CCRI & DISA STIG Compliance
By combining the IPS container with SIPRGuard two-factor user authentication, Trusted Systems helps the owning agency satisfy DISA STIG Finding ID V-31132.
Information Assurance – Network Connections – Physical Protection of Classified Network Devices such as Routers, Switches and Hubs (SIPRNet or Other Classified Networks or Systems Being Inspected)
Overview
Finding ID Version Rule ID IA Controls Severity
V-31132 IA-12.01.01 SV-41289r2_rule DCPP-1 EBCR-1 ECND-2 ECTM-2 PESS-1 High
Description
SIPRNet or other classified network connections that are not properly protected in their physical environment are highly vulnerable to unauthorized access, resulting in the probable loss or compromise of classified or sensitive information.
Trusted Systems’ definitive IPS container prevents unauthorized access to communications equipment:
– GSA-approved alternative to CAA or facility build-out
– Highest level Class 5 physical protection available
Frequently Asked Questions
IPS (Information Processing System) Security Containers are a cost effective alternative to a CAA or facility/SCIF build out, allowing on-line, closed-door, unattended, 24/7 operation of stand-alone or networked classified applications.

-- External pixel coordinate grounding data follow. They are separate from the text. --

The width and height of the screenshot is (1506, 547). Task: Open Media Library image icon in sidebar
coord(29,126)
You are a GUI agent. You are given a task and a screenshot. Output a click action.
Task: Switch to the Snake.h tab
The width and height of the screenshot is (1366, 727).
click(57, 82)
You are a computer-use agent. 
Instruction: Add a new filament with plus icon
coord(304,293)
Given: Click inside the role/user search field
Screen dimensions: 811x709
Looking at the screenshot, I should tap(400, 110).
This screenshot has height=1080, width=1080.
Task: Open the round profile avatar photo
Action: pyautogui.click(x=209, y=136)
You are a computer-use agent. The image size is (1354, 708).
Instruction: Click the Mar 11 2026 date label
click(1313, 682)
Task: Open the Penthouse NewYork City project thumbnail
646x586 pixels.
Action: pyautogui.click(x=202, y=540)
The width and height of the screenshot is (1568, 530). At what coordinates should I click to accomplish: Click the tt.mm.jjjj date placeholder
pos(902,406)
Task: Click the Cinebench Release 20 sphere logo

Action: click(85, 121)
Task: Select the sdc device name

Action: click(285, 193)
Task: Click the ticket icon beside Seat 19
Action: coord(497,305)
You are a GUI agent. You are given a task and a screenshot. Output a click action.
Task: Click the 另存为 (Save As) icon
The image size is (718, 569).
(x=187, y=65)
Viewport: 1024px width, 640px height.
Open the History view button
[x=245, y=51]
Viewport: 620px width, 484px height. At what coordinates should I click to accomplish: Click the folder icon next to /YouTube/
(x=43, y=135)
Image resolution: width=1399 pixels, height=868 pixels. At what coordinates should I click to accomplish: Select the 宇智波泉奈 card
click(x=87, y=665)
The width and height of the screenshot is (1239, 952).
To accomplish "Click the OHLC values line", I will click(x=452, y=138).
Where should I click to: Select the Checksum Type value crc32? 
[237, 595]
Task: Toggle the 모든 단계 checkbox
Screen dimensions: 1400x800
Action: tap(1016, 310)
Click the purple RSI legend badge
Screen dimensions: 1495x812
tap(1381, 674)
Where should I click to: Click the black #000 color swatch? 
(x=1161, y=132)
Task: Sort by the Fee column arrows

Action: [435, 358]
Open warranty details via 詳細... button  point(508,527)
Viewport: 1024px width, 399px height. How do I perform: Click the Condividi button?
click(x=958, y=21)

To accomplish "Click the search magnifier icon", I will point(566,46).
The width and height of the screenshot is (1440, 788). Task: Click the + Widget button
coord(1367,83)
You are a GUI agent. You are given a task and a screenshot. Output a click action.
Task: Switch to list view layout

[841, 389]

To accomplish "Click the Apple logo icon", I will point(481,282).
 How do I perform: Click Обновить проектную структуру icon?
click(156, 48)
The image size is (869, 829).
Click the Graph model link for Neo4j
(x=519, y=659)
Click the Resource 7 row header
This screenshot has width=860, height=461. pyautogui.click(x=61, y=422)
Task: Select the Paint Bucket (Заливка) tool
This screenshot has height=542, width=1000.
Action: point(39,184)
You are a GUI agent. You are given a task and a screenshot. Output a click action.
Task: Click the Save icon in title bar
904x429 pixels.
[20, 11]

The IPS Container is an armored computer cabinet constructed specifically for the protection and operation of any combination of classified equipment: Type 1 encryption devices, switches, routers, patch panels, servers, workstations, laptops, etc. It’s an integrated security solution that combines physical protection with internal cooling, rack mounting and secured cable connectivity.
IPS Containers meet the GSA Class 5 protection criteria, the highest level of physical protection as specified under Federal Specification AA-C-2786, having their own distinct blue GSA approval label.
By using an IPS container, authorized users no longer need to rely on full-scale SCIFs to access a classified network. In essence, an IPS security container enables secure networks to go to the user, instead of the user going to a secure site.
Trusted Systems offers a multitude of sizes, cooling options, rack mount configurations and cable connectivity layouts. This allows IPS Containers to be small enough for single user or tactical applications, yet large enough for network data centers or large communications nodes, and everything in between.
By using a Trusted Systems IPS Container in a deployment, the owning agency saves substantial cost, time and complexity by eliminating the need to create a separate SCIF or secured equipment room.
Where a SCIF has a permanent location and fixed size, the Trusted Systems IPS Container is a fully authorized CAA alternative, self-contained, modular, scalable, and most importantly, transportable. This offers a high degree of flexibility for network deployments, upgrades or reconfigurations due to changes in architecture.
Trusted Systems IPS Containers are more than just storage containers; they protect classified network applications for SIPRNET or JWICS nodes, wireless access points, client workstations, DRSN or VOSIP circuits, VTC connections, server farms, blade clusters, communications closets and laptop repositories.
In these days with emphasis on joint forces integration and BRAC relocations, this modularity of infrastructure security provides great latitude when relocating networks at minimal cost in a shorter period of time.
SafeGuard transforms the traditional facility-based IPS Container into a network-centric solution with an integrated IP-addressable Intrusion Protection System known as “IPS 2.0 with SafeGuard”.
Now classified networks can be continuously monitored and controlled remotely with real-time proactive countermeasures against threats from overheating, power disturbances, and most significantly, unauthorized access from insiders and outsiders alike.